# Data Cleaning
This notebook contains a code to clean the data.

In [117]:
import pandas as pd
import numpy as np

import pickle

pd.set_option('precision', 4)
pd.options.display.max_seq_items = None

In [3]:
Y = pd.read_csv('DATA/TRAINING_LABELS.csv')
df = pd.read_csv('DATA/TRAINING_VALUES.csv')

In [4]:
df.shape

(59400, 40)

## Duplicates?
Check if there's any duplicates

In [12]:
#df[df.duplicated('id')]

## Target variable
First, let's look at the target variable.

In [14]:
Y.status_group.value_counts()

functional                 32259
non functional             22824
functional needs repair     4317
Name: status_group, dtype: int64

It seems like we have a bit of class imbalance. I'll merge Y to df for now to make it easier for EDA.  


In [19]:
df = df.merge(Y, on = 'id')

## Missing values
Let's deal with all the missing values.

In [94]:
#df.isnull().sum()

funder, installer, subvillage(location), public_meeting(T/F), scheme_management(operator), scheme_name(operator), permit(T/F) has missing values.

### Funder  & Installer

In [31]:
df.funder.isnull().sum()

**PROBLEMS AND TASKS**
[a] Echo the data-cleaning notebook word for word, from "import pickle" to "df = pd.read_csv('DATA/TRAINING_VALUES.csv')".
[b] For each statement, answer yes or no based on the data-cleaning notebook, and quote the words that decide it: (i) the values data is read from 'DATA/TRAINING_VALUES.csv'; (ii) Y is merged into df on the 'id' column; (iii) permit is listed as a column without missing values.
Nothing in the material after this point is used.

**EXTRACTED RECORDS**
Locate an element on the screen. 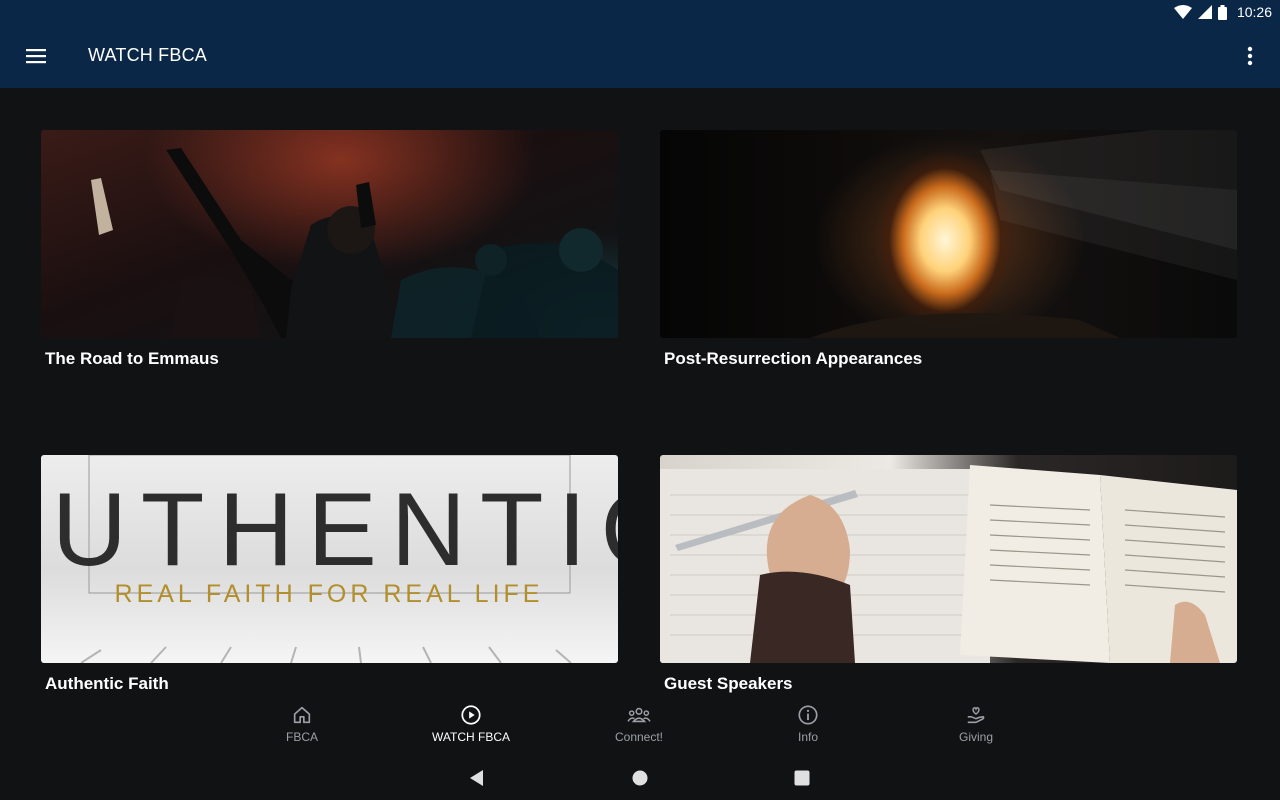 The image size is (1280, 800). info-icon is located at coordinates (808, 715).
==
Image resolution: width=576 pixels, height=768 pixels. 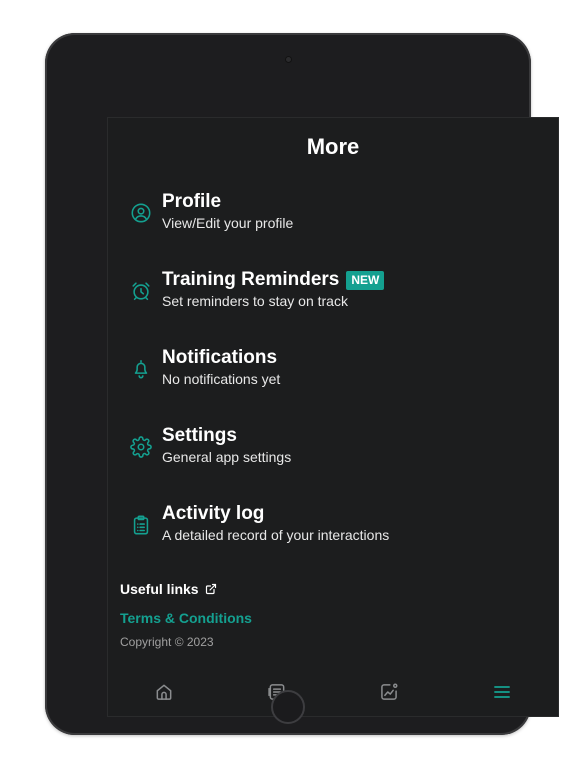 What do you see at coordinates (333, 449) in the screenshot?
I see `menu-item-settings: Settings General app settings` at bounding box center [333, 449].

**ANSWERS TO THE PROBLEMS**
[a]
import pickle

pd.set_option('precision', 4)
pd.options.display.max_seq_items = None

In [3]:
Y = pd.read_csv('DATA/TRAINING_LABELS.csv')
df = pd.read_csv('DATA/TRAINING_VALUES.csv')

[b]
(i) Yes: "df = pd.read_csv('DATA/TRAINING_VALUES.csv')"
(ii) Yes: "df = df.merge(Y, on = 'id')"
(iii) No: "permit(T/F) has missing values"